Commettere o subire reati sotto ipnosi
Nessuno può essere ipnotizzato contro la sua volontà. Questo è un dato oggettivo e ampiamente dimostrato scientificamente. Infatti, come si è già detto, la persona ipnotizzata resta cosciente, ha la capacità di interrompere lo stato ipnotico e, quindi, non è minimamente asservita al volere dell’ipnotizzatore. Pertanto, chi sostiene di aver commesso un reato perché qualcuno lo ha ipnotizzato e costretto contro la sua volontà, non ha nessuna possibilità di farla franca.

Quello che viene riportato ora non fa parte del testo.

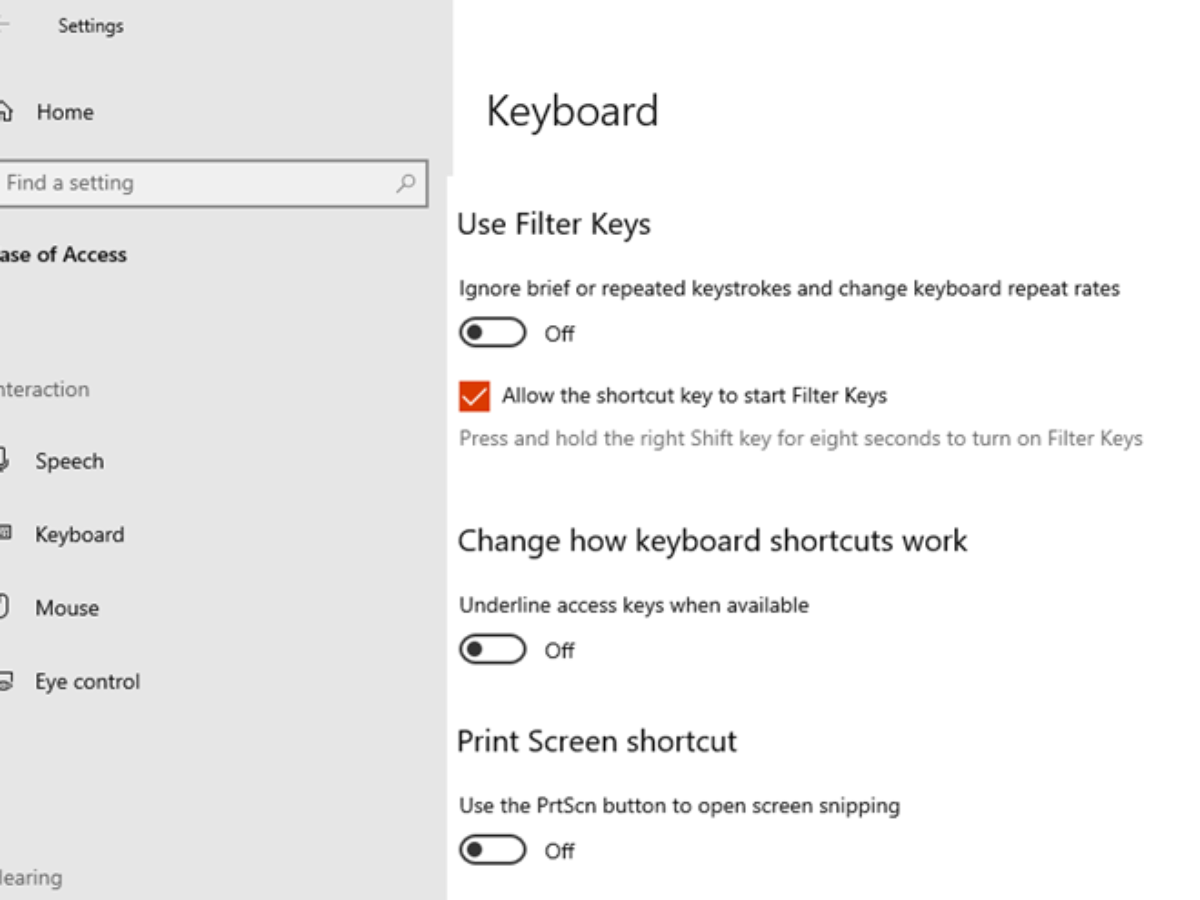1200x900 pixels.
Task: Go to Home text link
Action: 65,112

Diverso è il caso di persone psicologicamente vulnerabili o in condizioni di elevato stress emotivo, che possono essere manipolate e, quindi, subire reati, come raggiri, truffe, furti ecc. Spesso, queste persone sostengono di essere state “ipnotizzate”, ma, in realtà, sono solo state manipolate mentalmente da loschi personaggi molto abili sotto il profilo della comunicazione verbale, non verbale e paraverbale.

I rischi dell'ipnosi
L'ipnosi a scopo terapeutico è una tecnica che richiede grande attenzione e responsabilità e che deve essere praticata esclusivamente da uno psicologo, un medico o un odontoiatra opportunamente formati. Esistono anche altri ambiti in cui viene utilizzata l’ipnosi, come ad esempio lo sport per migliorare le performance degli atleti. Tuttavia, anche in quest’ultimo caso il professionista che pratica l’ipnosi non terapeutica deve possedere una certificazione rilasciata da un organismo realmente accreditato. Infatti, esistono molti enti per nulla riconosciuti che, letteralmente, vendono diplomi di ipnotista a fronte di qualche giornata di formazione (se va bene), magari svoltasi in modalità distance learning.

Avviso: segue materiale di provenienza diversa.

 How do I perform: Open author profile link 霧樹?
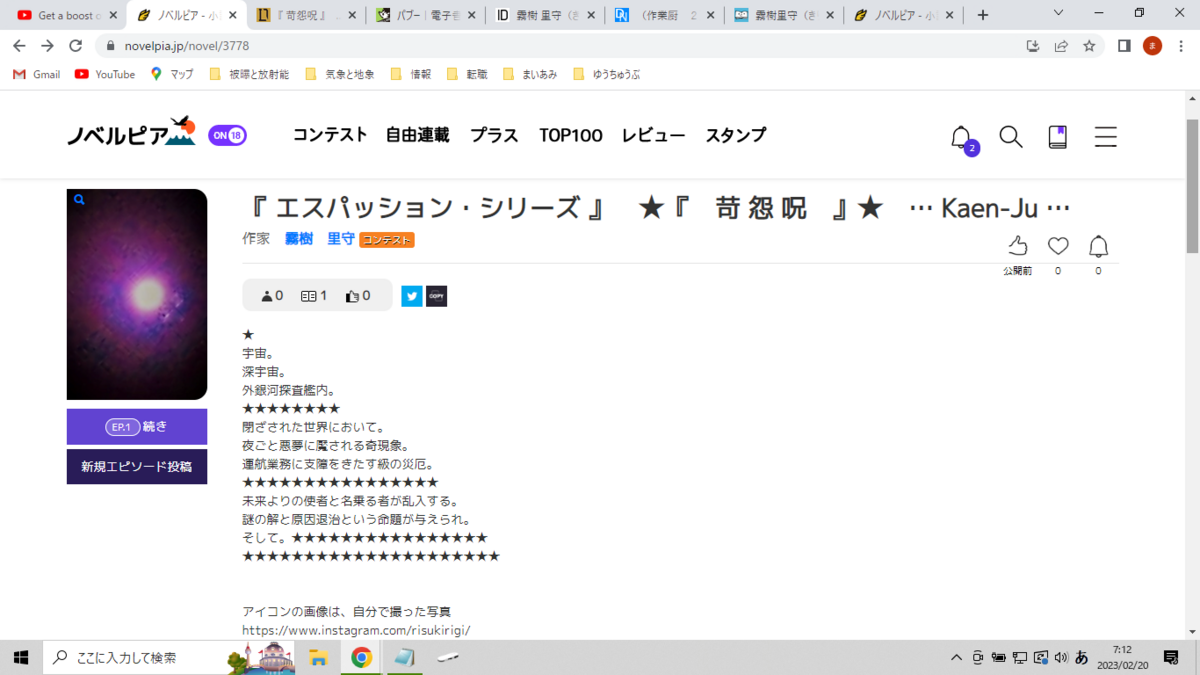[298, 239]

Per concludere, l'ipnotista deve informare il paziente (o l’atleta nel caso dello sport) sui possibili effetti collaterali e sulle eventuali conseguenze dell'ipnosi, ma, soprattutto, deve assicurarsi che il soggetto acconsenta consapevolmente alla pratica. Inoltre, l'ipnotista deve essere in grado di gestire eventuali reazioni impreviste dell’ipnotizzato durante la seduta. Infatti, come si è già detto, l'ipnosi può portare alla rievocazione di ricordi o falsi ricordi traumatici. In sintesi, l'ipnosi può essere un valido strumento terapeutico o di miglioramento delle performance, ma solo se utilizzato in modo corretto e responsabile.